TEXT PASSAGE ->
(begin)

5 Things Sewing businesses waste money on

I don’t know a single small business owner who hasn’t started a business, started truly bringing in money, and hten at the end of the month, gone wait… did I make any money at all? The overhead cost of running a handmade business is honestly startling, because the phantom costs all truly add up. Numbers are everything in business, it tells us how we’re stacking. And I think a lot of handmade business owners try to replace profit with fulfillment, as if they can’t have both. So if that’s you, i want to introduce a concept to you…


Money is a scoreboard for the impact we get to make on the world.

It isn’t everything, it isn’t the devil, it isn’t the end goal, it’s simply a version of energy. The more you have left of it at the end of the month, the more there is to impact other things in your life and the lives of others. And above all, money helps you go faster... it loves speed.

So as business owners, when we’re looking at the scoreboard, or how we’re stacking from month to month, it’s easy to look at where that money’s going when it wasn’t necessary to spend it, and regret. So today’s episode is about exactly that - 5 things sewing businesses waste money on. Because how you stack matters and how you stack at the end of this month changes how you stack the end of the next month. So what I want for you is to approach this next month with a new level of awareness and set of five red flags to protect your business from in the coming weeks.

So here’s the first one, you’re gonna hate it:

Buying fabrics they don’t really need

We’ve all been there. You run into Joanns to get a zipper and skim the apparel fabrics on your way back into the store. You see a buttery soft periwinkle silk-looking fabric and can’t help but reach out to feel it. You see the finished garment in your mind - no you don’t have the pattern! But you don’t care, you pick it up because ‘just a few yards’ is a safe buy, right? After all, you could sell the finished product so it’s a write-off!

(end)

Text and item location entries

(begin)

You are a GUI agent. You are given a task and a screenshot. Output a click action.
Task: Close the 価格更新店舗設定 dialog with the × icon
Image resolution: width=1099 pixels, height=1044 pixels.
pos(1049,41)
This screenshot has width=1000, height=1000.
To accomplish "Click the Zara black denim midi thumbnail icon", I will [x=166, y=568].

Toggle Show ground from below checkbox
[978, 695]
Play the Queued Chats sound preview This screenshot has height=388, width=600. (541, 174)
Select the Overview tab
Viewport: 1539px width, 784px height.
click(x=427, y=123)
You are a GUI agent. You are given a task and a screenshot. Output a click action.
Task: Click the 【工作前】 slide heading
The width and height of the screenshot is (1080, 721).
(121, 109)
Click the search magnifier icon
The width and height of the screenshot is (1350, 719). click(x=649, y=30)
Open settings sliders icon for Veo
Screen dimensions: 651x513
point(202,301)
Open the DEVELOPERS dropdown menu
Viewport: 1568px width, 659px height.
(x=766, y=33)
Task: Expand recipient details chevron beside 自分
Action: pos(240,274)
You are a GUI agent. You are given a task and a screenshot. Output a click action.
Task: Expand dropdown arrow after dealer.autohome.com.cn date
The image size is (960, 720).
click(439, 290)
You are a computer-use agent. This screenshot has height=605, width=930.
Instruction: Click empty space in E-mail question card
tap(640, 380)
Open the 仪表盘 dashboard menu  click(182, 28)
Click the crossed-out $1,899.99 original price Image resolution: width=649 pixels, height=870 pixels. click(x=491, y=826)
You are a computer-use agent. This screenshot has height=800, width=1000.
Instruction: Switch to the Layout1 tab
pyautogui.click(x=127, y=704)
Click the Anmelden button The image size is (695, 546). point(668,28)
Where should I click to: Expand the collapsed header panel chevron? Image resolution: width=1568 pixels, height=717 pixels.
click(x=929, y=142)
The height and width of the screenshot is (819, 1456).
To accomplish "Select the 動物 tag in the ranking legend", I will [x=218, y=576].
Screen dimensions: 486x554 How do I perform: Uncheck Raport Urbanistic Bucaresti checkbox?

(end)

PROBLEM STATEMENT ->
Rewrite the sewing-business article starting with "I don’t know" and going on through "it loves speed.", swapping each "month" for "quarter".

EXERCISE ANSWER ->
I don’t know a single small business owner who hasn’t started a business, started truly bringing in money, and hten at the end of the quarter, gone wait… did I make any money at all? The overhead cost of running a handmade business is honestly startling, because the phantom costs all truly add up. Numbers are everything in business, it tells us how we’re stacking. And I think a lot of handmade business owners try to replace profit with fulfillment, as if they can’t have both. So if that’s you, i want to introduce a concept to you…


Money is a scoreboard for the impact we get to make on the world.

It isn’t everything, it isn’t the devil, it isn’t the end goal, it’s simply a version of energy. The more you have left of it at the end of the quarter, the more there is to impact other things in your life and the lives of others. And above all, money helps you go faster... it loves speed.